Task to complete >>
A verbatim copy of every entry is required. Produce it now.

Material shown >>
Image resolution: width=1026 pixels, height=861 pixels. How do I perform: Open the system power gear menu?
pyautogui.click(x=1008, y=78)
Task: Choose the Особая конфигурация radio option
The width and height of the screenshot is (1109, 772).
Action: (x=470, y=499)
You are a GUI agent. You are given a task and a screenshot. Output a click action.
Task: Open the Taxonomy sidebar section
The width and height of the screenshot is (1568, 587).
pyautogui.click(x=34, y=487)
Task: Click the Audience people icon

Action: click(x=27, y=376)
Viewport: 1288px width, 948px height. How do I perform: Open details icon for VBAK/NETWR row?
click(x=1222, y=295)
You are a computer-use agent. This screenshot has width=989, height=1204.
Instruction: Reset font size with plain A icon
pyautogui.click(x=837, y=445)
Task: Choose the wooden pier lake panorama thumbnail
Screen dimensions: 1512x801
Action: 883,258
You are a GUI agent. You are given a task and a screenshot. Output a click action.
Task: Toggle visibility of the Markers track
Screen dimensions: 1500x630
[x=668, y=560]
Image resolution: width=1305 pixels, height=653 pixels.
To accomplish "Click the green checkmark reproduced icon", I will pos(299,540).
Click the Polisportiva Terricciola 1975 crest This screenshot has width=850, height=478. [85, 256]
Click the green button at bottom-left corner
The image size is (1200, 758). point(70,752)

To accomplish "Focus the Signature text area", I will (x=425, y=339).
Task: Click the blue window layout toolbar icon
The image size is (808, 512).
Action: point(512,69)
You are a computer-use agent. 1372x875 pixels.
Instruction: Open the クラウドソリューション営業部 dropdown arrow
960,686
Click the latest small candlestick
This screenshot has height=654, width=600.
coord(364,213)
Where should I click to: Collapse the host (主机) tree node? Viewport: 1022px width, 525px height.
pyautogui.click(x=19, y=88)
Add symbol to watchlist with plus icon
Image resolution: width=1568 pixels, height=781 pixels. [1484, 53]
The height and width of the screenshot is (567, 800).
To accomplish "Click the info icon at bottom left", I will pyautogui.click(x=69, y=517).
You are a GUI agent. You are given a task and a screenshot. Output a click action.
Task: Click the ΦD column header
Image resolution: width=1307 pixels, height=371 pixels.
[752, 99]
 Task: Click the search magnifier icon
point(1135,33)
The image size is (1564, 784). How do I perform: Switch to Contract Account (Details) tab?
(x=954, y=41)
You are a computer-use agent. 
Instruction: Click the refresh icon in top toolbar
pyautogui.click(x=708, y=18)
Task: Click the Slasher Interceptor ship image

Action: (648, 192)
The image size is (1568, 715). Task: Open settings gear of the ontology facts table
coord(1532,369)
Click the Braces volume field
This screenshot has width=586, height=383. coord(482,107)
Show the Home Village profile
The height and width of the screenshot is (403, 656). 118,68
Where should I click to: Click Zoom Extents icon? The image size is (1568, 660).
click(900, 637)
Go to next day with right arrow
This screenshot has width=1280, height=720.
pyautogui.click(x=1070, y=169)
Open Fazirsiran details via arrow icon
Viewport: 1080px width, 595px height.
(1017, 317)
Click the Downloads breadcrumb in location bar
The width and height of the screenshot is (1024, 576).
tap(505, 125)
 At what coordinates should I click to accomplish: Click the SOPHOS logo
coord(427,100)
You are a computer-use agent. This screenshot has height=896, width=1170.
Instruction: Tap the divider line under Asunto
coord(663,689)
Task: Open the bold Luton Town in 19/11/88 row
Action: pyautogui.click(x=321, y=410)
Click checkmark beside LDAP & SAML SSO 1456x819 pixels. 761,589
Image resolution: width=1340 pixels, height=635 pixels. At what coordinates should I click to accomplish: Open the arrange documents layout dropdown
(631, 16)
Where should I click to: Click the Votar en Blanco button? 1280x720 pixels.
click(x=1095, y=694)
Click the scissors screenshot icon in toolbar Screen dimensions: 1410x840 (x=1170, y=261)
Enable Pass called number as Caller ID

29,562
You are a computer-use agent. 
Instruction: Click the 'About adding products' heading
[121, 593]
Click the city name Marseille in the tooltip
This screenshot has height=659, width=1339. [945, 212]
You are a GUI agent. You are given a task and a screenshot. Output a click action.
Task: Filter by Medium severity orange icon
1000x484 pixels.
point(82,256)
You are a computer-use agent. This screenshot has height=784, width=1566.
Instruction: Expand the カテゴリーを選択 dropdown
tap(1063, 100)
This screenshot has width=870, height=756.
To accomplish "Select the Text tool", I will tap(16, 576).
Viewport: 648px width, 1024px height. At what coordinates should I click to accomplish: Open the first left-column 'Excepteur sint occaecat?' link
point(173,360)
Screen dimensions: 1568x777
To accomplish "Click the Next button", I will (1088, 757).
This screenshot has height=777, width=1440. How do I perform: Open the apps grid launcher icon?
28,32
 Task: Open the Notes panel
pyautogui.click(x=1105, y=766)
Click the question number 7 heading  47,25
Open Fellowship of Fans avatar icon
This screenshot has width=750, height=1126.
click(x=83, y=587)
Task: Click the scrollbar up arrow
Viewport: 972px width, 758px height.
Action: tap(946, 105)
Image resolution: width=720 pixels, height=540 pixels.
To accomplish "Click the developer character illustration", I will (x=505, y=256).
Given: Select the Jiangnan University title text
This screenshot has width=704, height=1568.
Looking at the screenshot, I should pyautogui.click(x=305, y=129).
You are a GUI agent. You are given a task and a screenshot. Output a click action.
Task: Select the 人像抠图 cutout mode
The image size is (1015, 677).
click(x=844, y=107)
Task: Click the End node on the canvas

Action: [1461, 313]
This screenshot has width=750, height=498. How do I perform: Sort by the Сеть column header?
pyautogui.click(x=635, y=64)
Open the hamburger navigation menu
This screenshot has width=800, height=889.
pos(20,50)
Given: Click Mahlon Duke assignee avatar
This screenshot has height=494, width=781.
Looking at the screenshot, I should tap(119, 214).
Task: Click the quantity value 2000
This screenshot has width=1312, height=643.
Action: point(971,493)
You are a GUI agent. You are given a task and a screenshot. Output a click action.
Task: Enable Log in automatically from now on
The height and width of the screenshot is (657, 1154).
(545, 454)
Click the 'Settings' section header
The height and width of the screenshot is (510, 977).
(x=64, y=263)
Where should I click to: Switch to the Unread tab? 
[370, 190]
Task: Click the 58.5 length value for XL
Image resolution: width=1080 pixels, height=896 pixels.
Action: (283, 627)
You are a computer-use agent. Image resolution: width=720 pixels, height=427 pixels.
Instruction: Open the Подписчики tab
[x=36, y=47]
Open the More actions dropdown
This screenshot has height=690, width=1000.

Solution for this exercise >>
Image resolution: width=1026 pixels, height=861 pixels. How do I perform: Open the system power gear menu?
pyautogui.click(x=1008, y=78)
Task: Choose the Особая конфигурация radio option
The width and height of the screenshot is (1109, 772).
Action: (x=470, y=499)
You are a GUI agent. You are given a task and a screenshot. Output a click action.
Task: Open the Taxonomy sidebar section
The width and height of the screenshot is (1568, 587).
pyautogui.click(x=34, y=487)
Task: Click the Audience people icon

Action: click(x=27, y=376)
Viewport: 1288px width, 948px height. How do I perform: Open details icon for VBAK/NETWR row?
click(x=1222, y=295)
You are a computer-use agent. This screenshot has width=989, height=1204.
Instruction: Reset font size with plain A icon
pyautogui.click(x=837, y=445)
Task: Choose the wooden pier lake panorama thumbnail
Screen dimensions: 1512x801
Action: 883,258
You are a GUI agent. You are given a task and a screenshot. Output a click action.
Task: Toggle visibility of the Markers track
Screen dimensions: 1500x630
[x=668, y=560]
Image resolution: width=1305 pixels, height=653 pixels.
To accomplish "Click the green checkmark reproduced icon", I will pos(299,540).
Click the Polisportiva Terricciola 1975 crest This screenshot has width=850, height=478. [85, 256]
Click the green button at bottom-left corner
The image size is (1200, 758). point(70,752)

To accomplish "Focus the Signature text area", I will (x=425, y=339).
Task: Click the blue window layout toolbar icon
The image size is (808, 512).
Action: point(512,69)
You are a computer-use agent. 1372x875 pixels.
Instruction: Open the クラウドソリューション営業部 dropdown arrow
960,686
Click the latest small candlestick
This screenshot has height=654, width=600.
coord(364,213)
Where should I click to: Collapse the host (主机) tree node? Viewport: 1022px width, 525px height.
pyautogui.click(x=19, y=88)
Add symbol to watchlist with plus icon
Image resolution: width=1568 pixels, height=781 pixels. [1484, 53]
The height and width of the screenshot is (567, 800).
To accomplish "Click the info icon at bottom left", I will pyautogui.click(x=69, y=517).
You are a GUI agent. You are given a task and a screenshot. Output a click action.
Task: Click the ΦD column header
Image resolution: width=1307 pixels, height=371 pixels.
[752, 99]
 Task: Click the search magnifier icon
point(1135,33)
The image size is (1564, 784). How do I perform: Switch to Contract Account (Details) tab?
(x=954, y=41)
You are a computer-use agent. 
Instruction: Click the refresh icon in top toolbar
pyautogui.click(x=708, y=18)
Task: Click the Slasher Interceptor ship image

Action: (648, 192)
The image size is (1568, 715). Task: Open settings gear of the ontology facts table
coord(1532,369)
Click the Braces volume field
This screenshot has width=586, height=383. coord(482,107)
Show the Home Village profile
The height and width of the screenshot is (403, 656). 118,68
Where should I click to: Click Zoom Extents icon? The image size is (1568, 660).
click(900, 637)
Go to next day with right arrow
This screenshot has width=1280, height=720.
pyautogui.click(x=1070, y=169)
Open Fazirsiran details via arrow icon
Viewport: 1080px width, 595px height.
(1017, 317)
Click the Downloads breadcrumb in location bar
The width and height of the screenshot is (1024, 576).
tap(505, 125)
 At what coordinates should I click to accomplish: Click the SOPHOS logo
coord(427,100)
You are a computer-use agent. This screenshot has height=896, width=1170.
Instruction: Tap the divider line under Asunto
coord(663,689)
Task: Open the bold Luton Town in 19/11/88 row
Action: pyautogui.click(x=321, y=410)
Click checkmark beside LDAP & SAML SSO 1456x819 pixels. 761,589
Image resolution: width=1340 pixels, height=635 pixels. At what coordinates should I click to accomplish: Open the arrange documents layout dropdown
(631, 16)
Where should I click to: Click the Votar en Blanco button? 1280x720 pixels.
click(x=1095, y=694)
Click the scissors screenshot icon in toolbar Screen dimensions: 1410x840 (x=1170, y=261)
Enable Pass called number as Caller ID

29,562
You are a computer-use agent. 
Instruction: Click the 'About adding products' heading
[121, 593]
Click the city name Marseille in the tooltip
This screenshot has height=659, width=1339. [945, 212]
You are a GUI agent. You are given a task and a screenshot. Output a click action.
Task: Filter by Medium severity orange icon
1000x484 pixels.
point(82,256)
You are a computer-use agent. This screenshot has height=784, width=1566.
Instruction: Expand the カテゴリーを選択 dropdown
tap(1063, 100)
This screenshot has width=870, height=756.
To accomplish "Select the Text tool", I will tap(16, 576).
Viewport: 648px width, 1024px height. At what coordinates should I click to accomplish: Open the first left-column 'Excepteur sint occaecat?' link
point(173,360)
Screen dimensions: 1568x777
To accomplish "Click the Next button", I will (1088, 757).
This screenshot has height=777, width=1440. How do I perform: Open the apps grid launcher icon?
28,32
 Task: Open the Notes panel
pyautogui.click(x=1105, y=766)
Click the question number 7 heading  47,25
Open Fellowship of Fans avatar icon
This screenshot has width=750, height=1126.
click(x=83, y=587)
Task: Click the scrollbar up arrow
Viewport: 972px width, 758px height.
Action: tap(946, 105)
Image resolution: width=720 pixels, height=540 pixels.
To accomplish "Click the developer character illustration", I will (x=505, y=256).
Given: Select the Jiangnan University title text
This screenshot has width=704, height=1568.
Looking at the screenshot, I should pyautogui.click(x=305, y=129).
You are a GUI agent. You are given a task and a screenshot. Output a click action.
Task: Select the 人像抠图 cutout mode
The image size is (1015, 677).
click(x=844, y=107)
Task: Click the End node on the canvas

Action: [1461, 313]
This screenshot has width=750, height=498. How do I perform: Sort by the Сеть column header?
pyautogui.click(x=635, y=64)
Open the hamburger navigation menu
This screenshot has width=800, height=889.
pos(20,50)
Given: Click Mahlon Duke assignee avatar
This screenshot has height=494, width=781.
Looking at the screenshot, I should tap(119, 214).
Task: Click the quantity value 2000
This screenshot has width=1312, height=643.
Action: point(971,493)
You are a GUI agent. You are given a task and a screenshot. Output a click action.
Task: Enable Log in automatically from now on
The height and width of the screenshot is (657, 1154).
(545, 454)
Click the 'Settings' section header
The height and width of the screenshot is (510, 977).
(x=64, y=263)
Where should I click to: Switch to the Unread tab? 
[370, 190]
Task: Click the 58.5 length value for XL
Image resolution: width=1080 pixels, height=896 pixels.
Action: (283, 627)
You are a computer-use agent. Image resolution: width=720 pixels, height=427 pixels.
Instruction: Open the Подписчики tab
[x=36, y=47]
Open the More actions dropdown
This screenshot has height=690, width=1000.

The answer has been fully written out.